Retype the material below word for word, from the line containing "The image size" through the line containing "January 2001 is", with both of those lines included and nothing else.

Records for finding items
* * * *

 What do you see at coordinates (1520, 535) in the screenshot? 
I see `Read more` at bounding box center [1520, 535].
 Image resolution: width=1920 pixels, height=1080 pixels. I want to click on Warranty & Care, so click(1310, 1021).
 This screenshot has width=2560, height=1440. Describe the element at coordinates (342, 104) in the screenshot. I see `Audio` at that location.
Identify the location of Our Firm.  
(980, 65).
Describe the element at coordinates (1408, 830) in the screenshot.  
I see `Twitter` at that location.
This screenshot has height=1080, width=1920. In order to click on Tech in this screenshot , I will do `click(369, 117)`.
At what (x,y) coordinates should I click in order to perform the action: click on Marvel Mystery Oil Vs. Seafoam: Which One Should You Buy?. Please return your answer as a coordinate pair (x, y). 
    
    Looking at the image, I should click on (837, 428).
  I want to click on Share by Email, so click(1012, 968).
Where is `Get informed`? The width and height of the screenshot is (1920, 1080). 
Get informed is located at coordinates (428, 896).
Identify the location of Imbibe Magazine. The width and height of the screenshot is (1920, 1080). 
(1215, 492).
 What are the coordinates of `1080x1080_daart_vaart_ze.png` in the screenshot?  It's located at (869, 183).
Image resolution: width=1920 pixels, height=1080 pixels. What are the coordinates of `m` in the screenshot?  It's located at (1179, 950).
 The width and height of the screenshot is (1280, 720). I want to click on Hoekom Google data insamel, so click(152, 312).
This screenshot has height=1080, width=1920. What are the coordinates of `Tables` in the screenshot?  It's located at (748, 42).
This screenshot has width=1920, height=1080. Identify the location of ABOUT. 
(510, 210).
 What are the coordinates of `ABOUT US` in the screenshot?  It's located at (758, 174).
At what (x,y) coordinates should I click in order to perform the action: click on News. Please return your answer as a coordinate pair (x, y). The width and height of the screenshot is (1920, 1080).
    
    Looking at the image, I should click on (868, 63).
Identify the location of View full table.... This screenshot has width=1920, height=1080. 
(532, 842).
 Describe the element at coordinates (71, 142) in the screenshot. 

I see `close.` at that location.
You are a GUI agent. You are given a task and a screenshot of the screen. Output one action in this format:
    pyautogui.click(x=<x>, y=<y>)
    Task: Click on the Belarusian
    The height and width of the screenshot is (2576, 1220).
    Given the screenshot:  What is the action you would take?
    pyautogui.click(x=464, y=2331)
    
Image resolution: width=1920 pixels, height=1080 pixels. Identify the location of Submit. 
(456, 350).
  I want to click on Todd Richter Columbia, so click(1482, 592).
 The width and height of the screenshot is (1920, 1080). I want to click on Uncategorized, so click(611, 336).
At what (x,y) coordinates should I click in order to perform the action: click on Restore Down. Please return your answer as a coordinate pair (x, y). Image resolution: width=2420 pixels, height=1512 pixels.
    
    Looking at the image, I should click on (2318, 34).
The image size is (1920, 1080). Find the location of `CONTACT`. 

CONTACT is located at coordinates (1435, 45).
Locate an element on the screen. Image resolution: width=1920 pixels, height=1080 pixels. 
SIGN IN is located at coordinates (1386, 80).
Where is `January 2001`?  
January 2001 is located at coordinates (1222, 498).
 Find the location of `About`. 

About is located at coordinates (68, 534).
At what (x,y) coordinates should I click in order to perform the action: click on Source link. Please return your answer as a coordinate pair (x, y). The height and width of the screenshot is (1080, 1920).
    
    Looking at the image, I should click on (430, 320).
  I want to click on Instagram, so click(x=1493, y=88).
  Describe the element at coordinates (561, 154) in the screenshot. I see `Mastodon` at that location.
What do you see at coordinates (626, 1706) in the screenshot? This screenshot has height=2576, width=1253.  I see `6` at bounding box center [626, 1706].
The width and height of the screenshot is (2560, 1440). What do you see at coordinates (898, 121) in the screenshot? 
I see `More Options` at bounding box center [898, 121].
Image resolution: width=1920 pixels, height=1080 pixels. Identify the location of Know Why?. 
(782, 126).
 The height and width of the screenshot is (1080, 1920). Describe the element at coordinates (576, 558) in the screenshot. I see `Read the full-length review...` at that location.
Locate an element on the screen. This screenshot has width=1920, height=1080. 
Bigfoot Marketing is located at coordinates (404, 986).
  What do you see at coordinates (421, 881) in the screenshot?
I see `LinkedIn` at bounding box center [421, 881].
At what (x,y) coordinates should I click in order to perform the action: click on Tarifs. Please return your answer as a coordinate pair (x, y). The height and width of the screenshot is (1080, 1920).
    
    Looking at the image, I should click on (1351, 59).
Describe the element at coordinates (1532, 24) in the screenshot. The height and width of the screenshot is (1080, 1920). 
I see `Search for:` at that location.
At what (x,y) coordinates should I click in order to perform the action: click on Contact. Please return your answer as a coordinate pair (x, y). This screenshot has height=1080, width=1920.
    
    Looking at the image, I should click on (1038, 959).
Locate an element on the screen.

* * * *

> THE RESULT
The image size is (1920, 1080). Find the location of `CONTACT`. 

CONTACT is located at coordinates (1435, 45).
Locate an element on the screen. Image resolution: width=1920 pixels, height=1080 pixels. 
SIGN IN is located at coordinates (1386, 80).
Where is `January 2001`?  
January 2001 is located at coordinates (1222, 498).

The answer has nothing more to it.